_Required action_
Go to the line holding "Given: Click the Model Number label" in the data below. Return it and each line after it through the last, exactly, and skip the pictures.
** Opening Supplied material block **
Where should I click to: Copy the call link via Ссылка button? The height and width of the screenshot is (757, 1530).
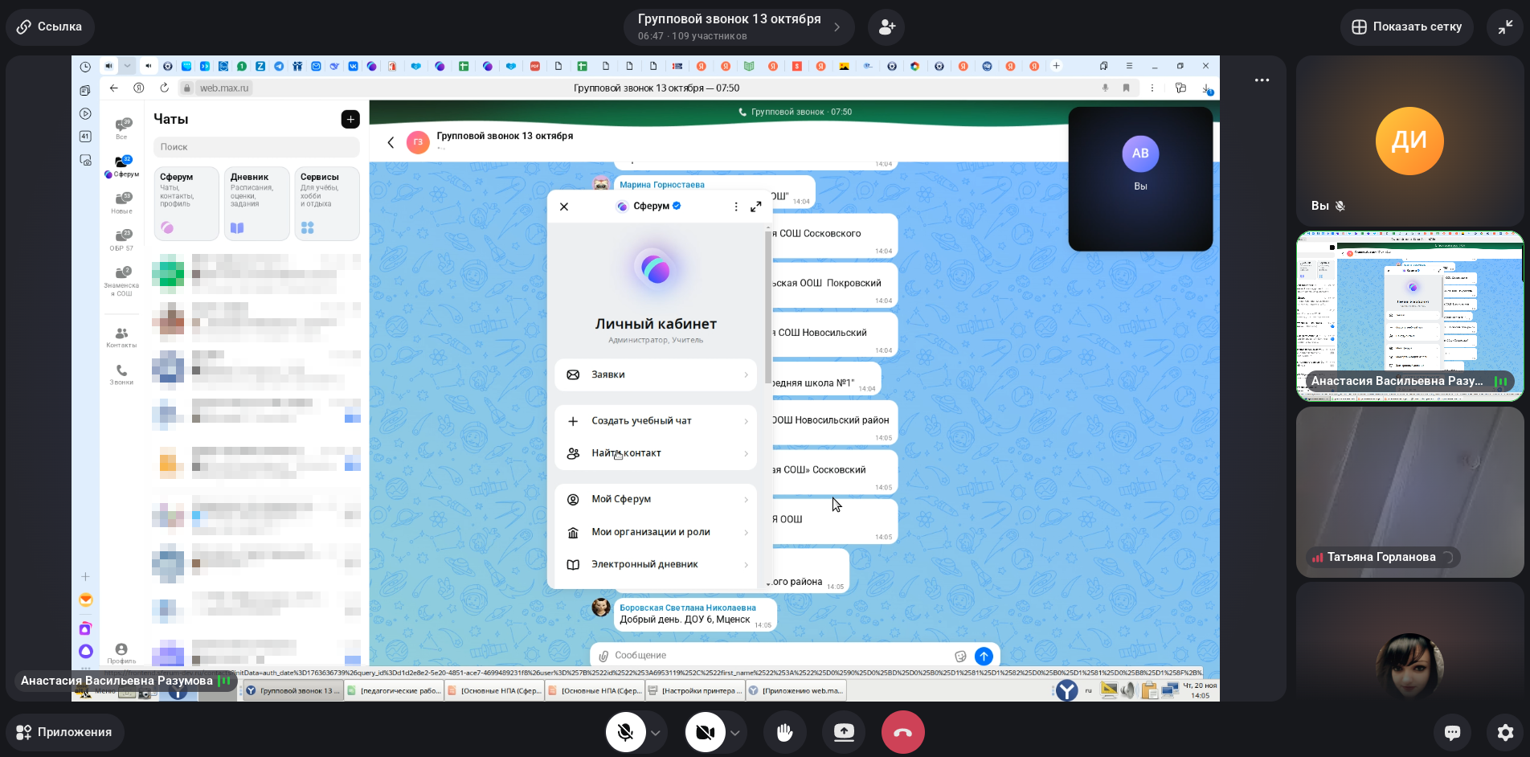pyautogui.click(x=50, y=27)
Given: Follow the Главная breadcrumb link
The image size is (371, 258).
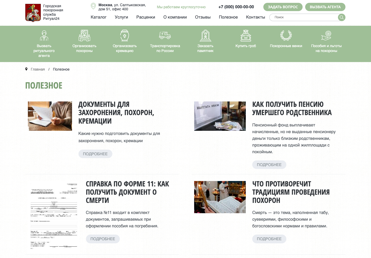Looking at the screenshot, I should 38,69.
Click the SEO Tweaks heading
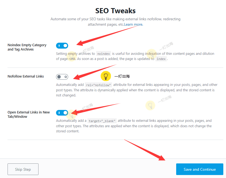This screenshot has width=226, height=178. coord(115,11)
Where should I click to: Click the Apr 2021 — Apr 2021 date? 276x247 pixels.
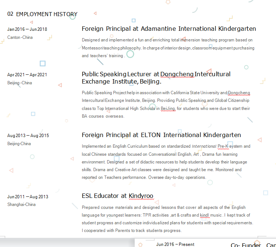click(27, 75)
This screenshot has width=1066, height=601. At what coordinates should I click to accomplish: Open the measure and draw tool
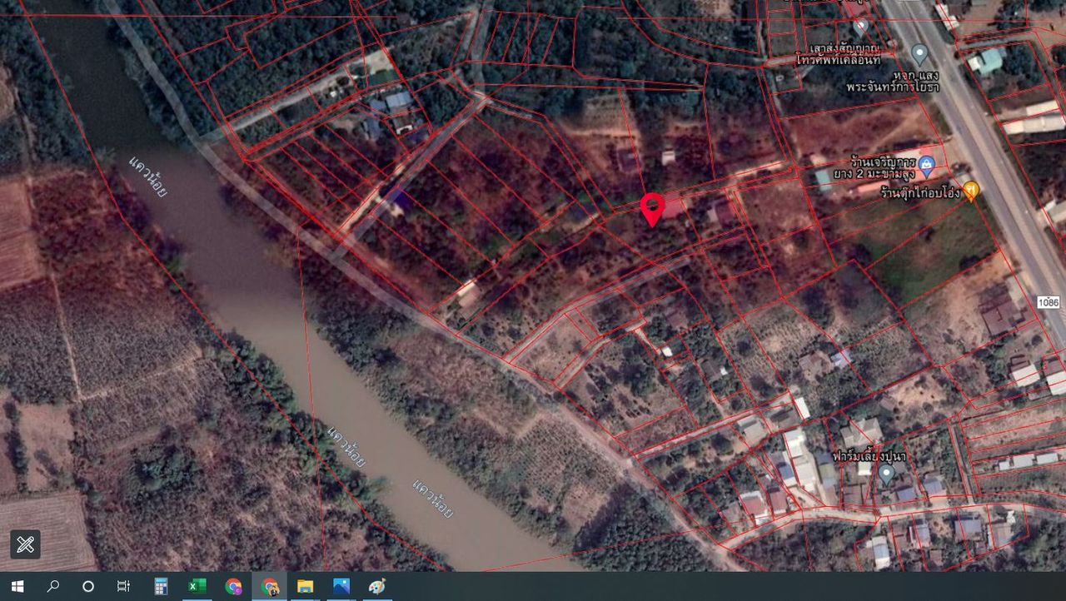click(25, 545)
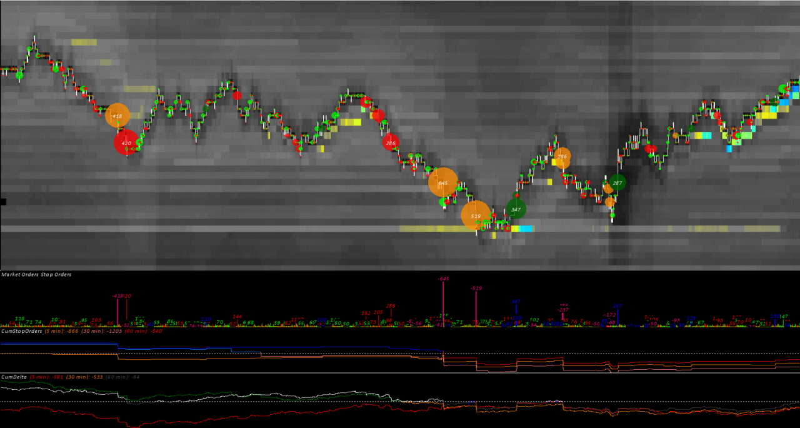Select the large orange -645 bubble
Viewport: 800px width, 428px height.
pyautogui.click(x=444, y=182)
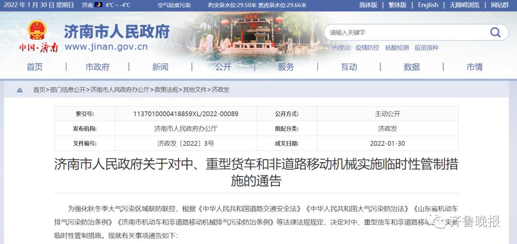Click 部门信息公开 breadcrumb link
Screen dimensions: 517x244
67,89
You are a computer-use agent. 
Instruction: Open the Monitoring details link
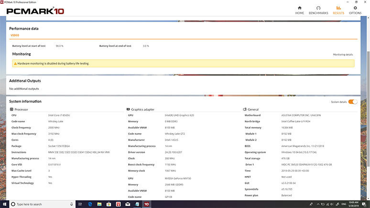(x=343, y=55)
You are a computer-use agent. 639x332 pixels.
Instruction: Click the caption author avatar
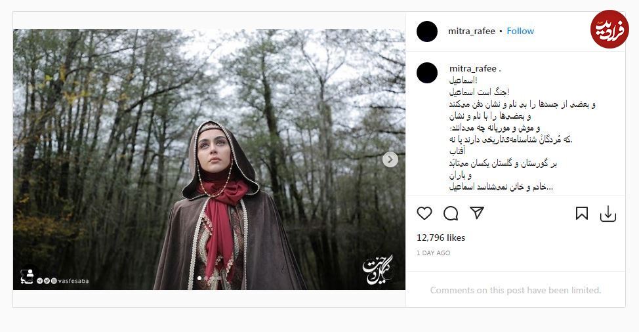pyautogui.click(x=427, y=73)
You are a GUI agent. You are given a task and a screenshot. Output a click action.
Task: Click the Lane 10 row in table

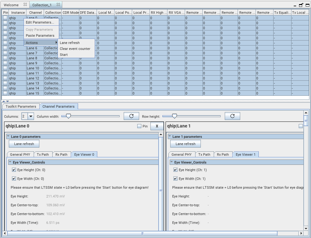pos(33,68)
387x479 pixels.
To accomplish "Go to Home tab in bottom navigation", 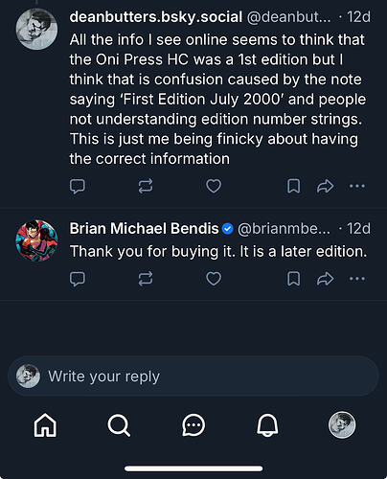I will (45, 425).
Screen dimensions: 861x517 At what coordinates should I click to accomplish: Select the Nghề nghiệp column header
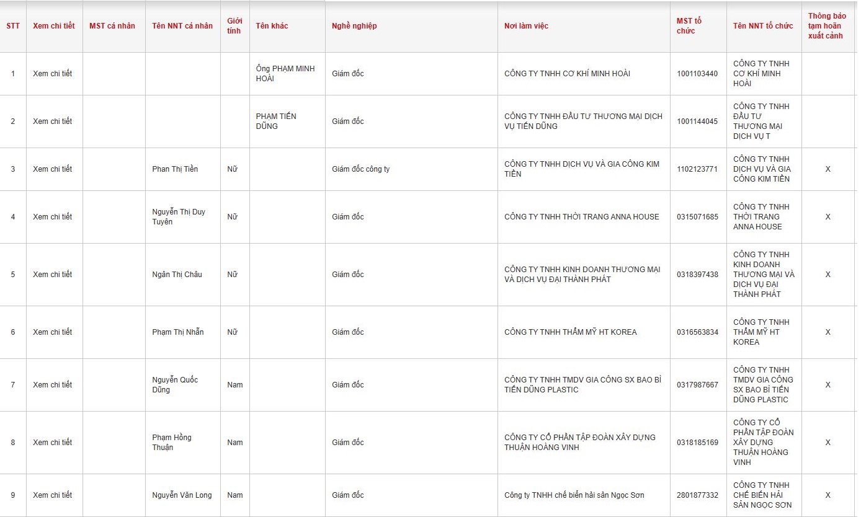coord(354,26)
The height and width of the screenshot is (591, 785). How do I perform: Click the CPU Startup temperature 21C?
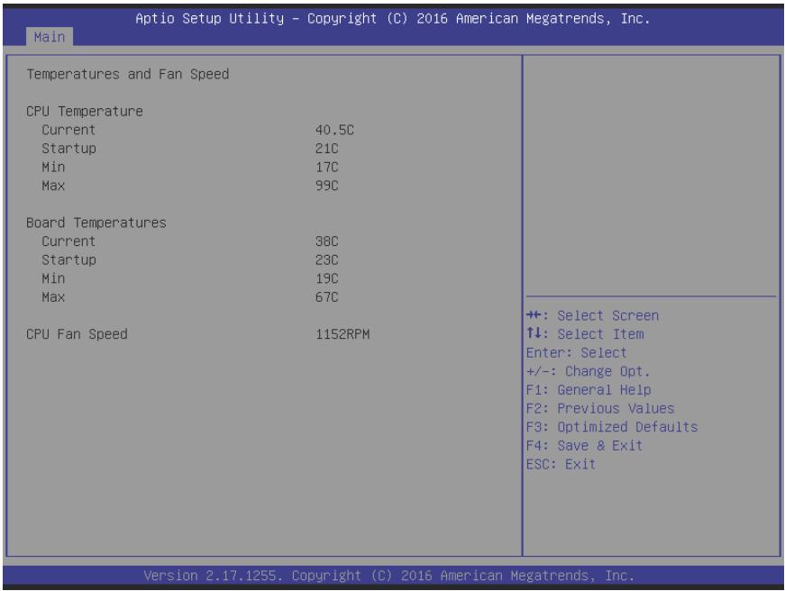pyautogui.click(x=327, y=149)
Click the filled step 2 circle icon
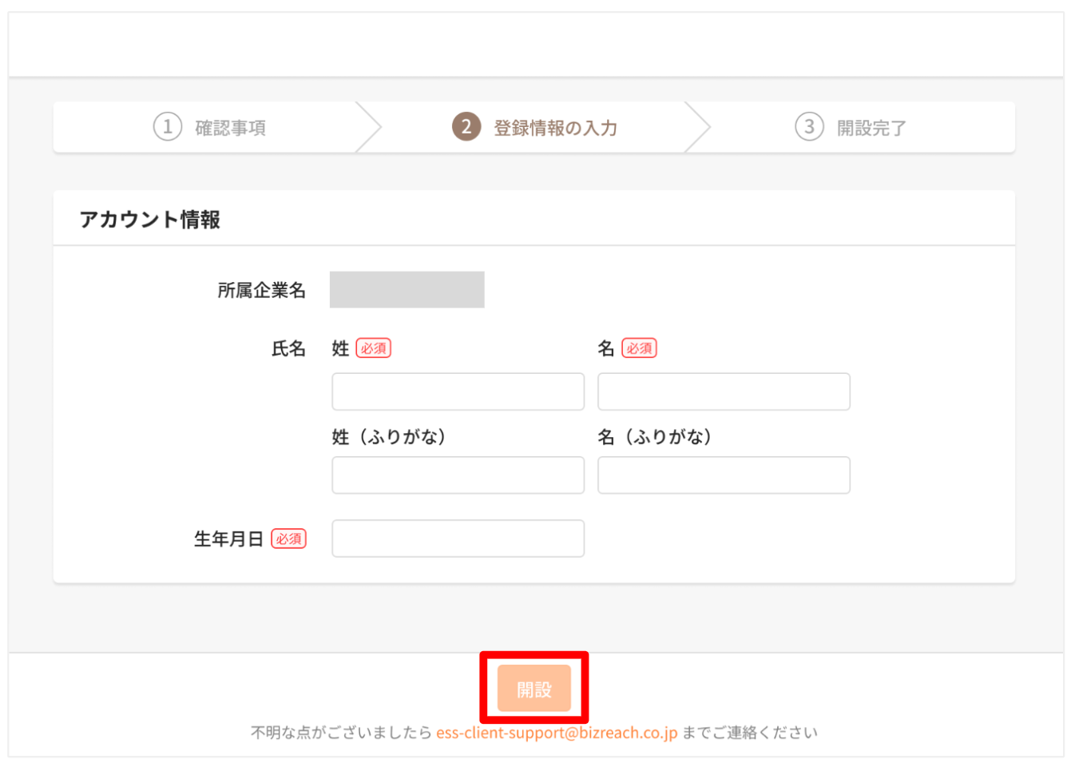The height and width of the screenshot is (767, 1075). 466,127

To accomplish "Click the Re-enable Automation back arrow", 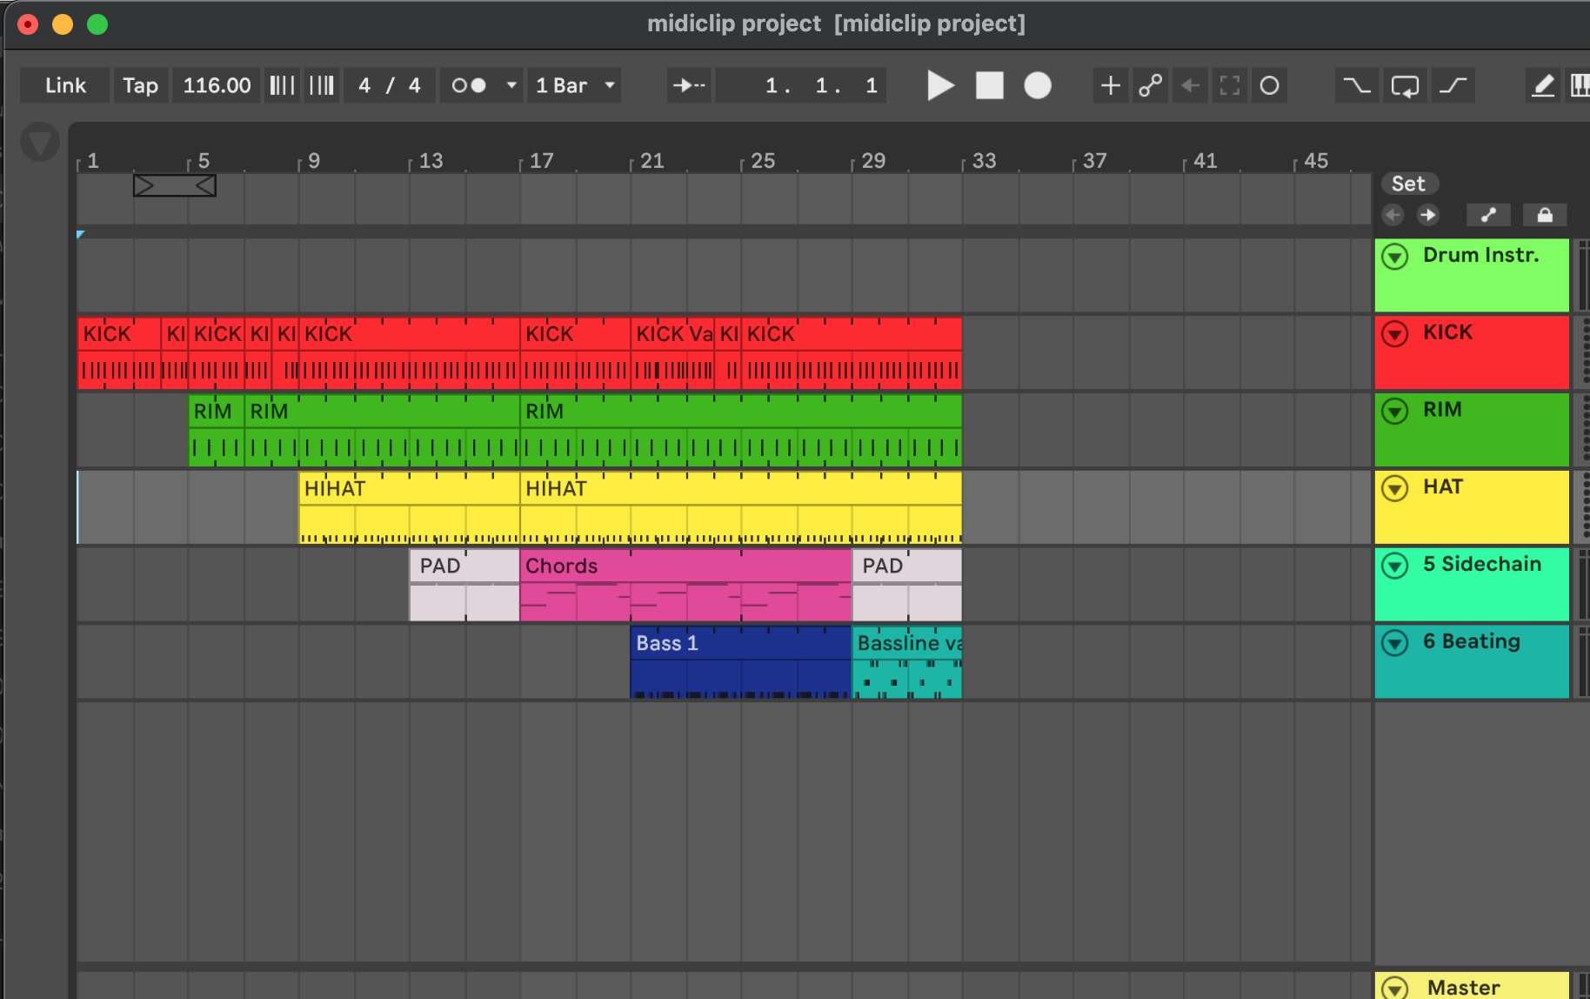I will click(1190, 85).
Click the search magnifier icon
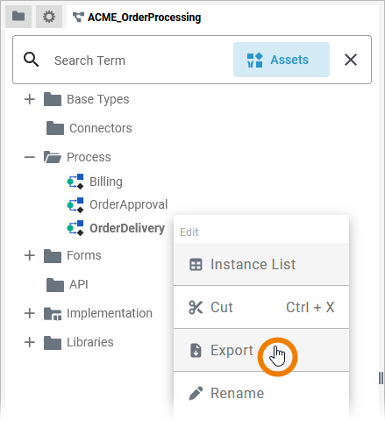Screen dimensions: 385x421 pos(32,60)
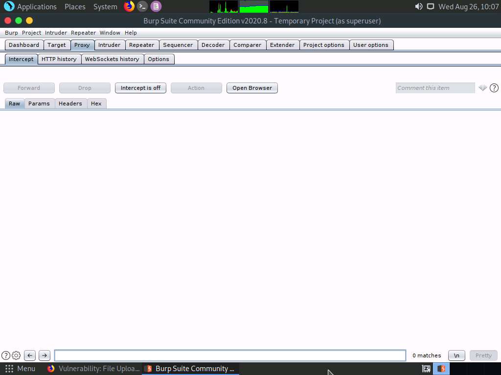Viewport: 501px width, 375px height.
Task: Click the Comment this item field
Action: tap(434, 88)
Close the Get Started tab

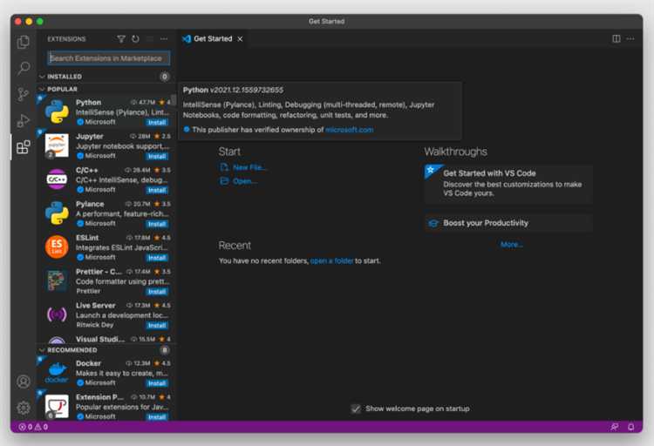241,39
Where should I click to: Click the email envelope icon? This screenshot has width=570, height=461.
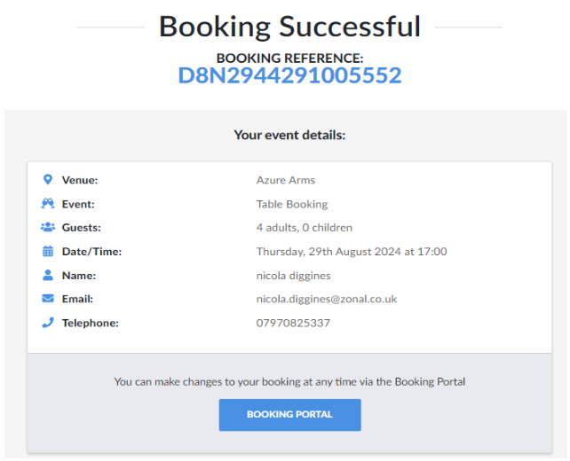pos(48,299)
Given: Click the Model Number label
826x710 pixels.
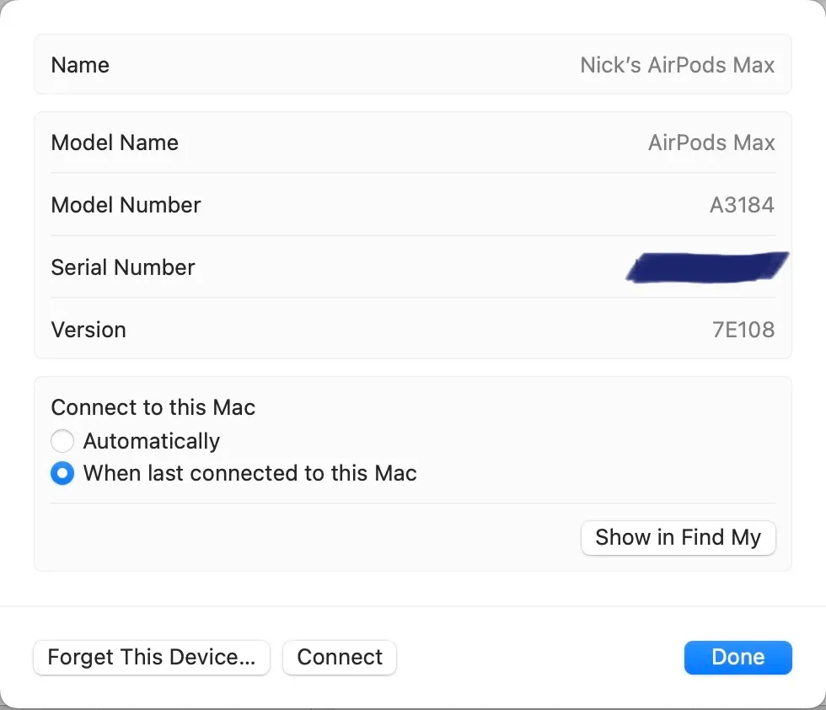Looking at the screenshot, I should coord(126,205).
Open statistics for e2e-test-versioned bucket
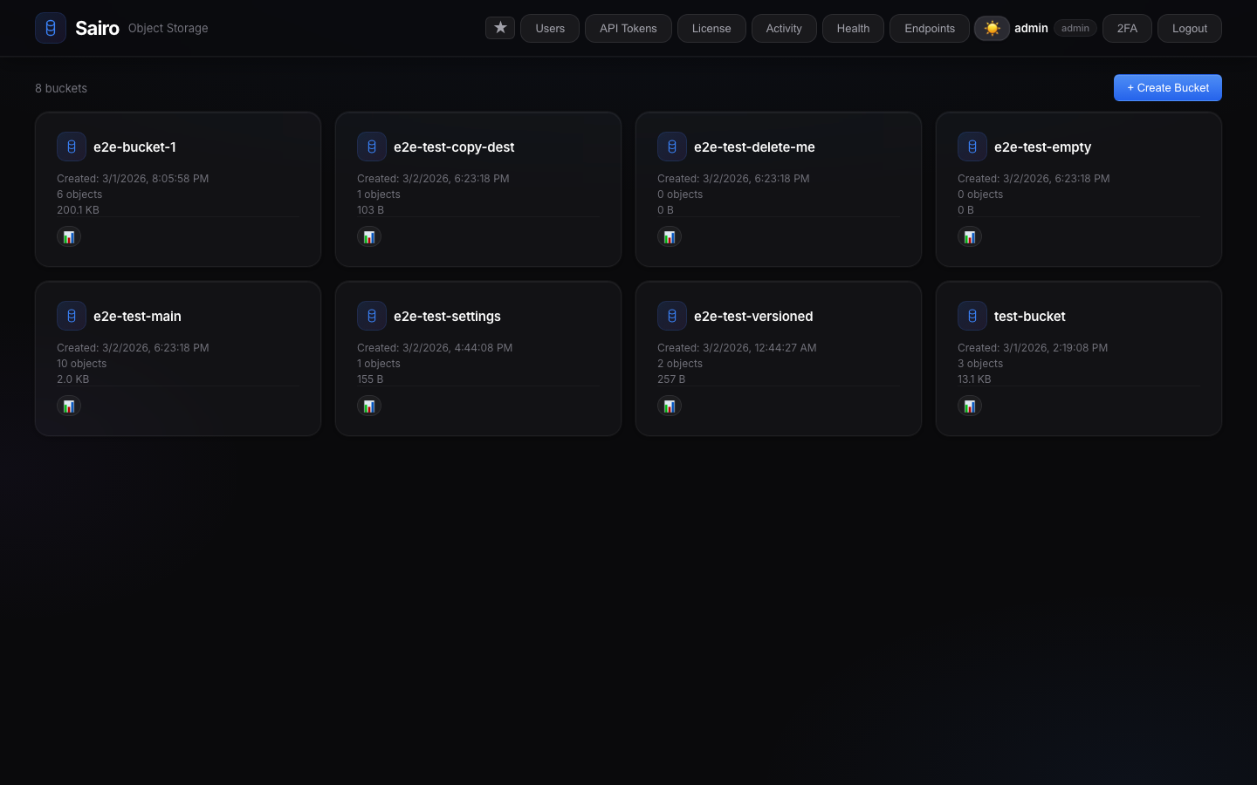 tap(670, 406)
** Closing Supplied material block **
_Solved exercise_
Given: Click the Model Number label
826x710 pixels.
Looking at the screenshot, I should coord(126,205).
Open statistics for e2e-test-versioned bucket
 tap(670, 406)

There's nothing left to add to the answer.